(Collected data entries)
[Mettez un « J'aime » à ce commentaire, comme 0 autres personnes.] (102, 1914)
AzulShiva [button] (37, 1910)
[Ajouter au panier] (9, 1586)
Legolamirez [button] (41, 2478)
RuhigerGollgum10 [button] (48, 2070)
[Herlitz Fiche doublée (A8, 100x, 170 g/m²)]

▶ Work task
All entries must be repeated exactly.

▶ Solution for this problem
[Mettez un « J'aime » à ce commentaire, comme 0 autres personnes.] (102, 1914)
AzulShiva [button] (37, 1910)
[Ajouter au panier] (9, 1586)
Legolamirez [button] (41, 2478)
RuhigerGollgum10 [button] (48, 2070)
[Herlitz Fiche doublée (A8, 100x, 170 g/m²)]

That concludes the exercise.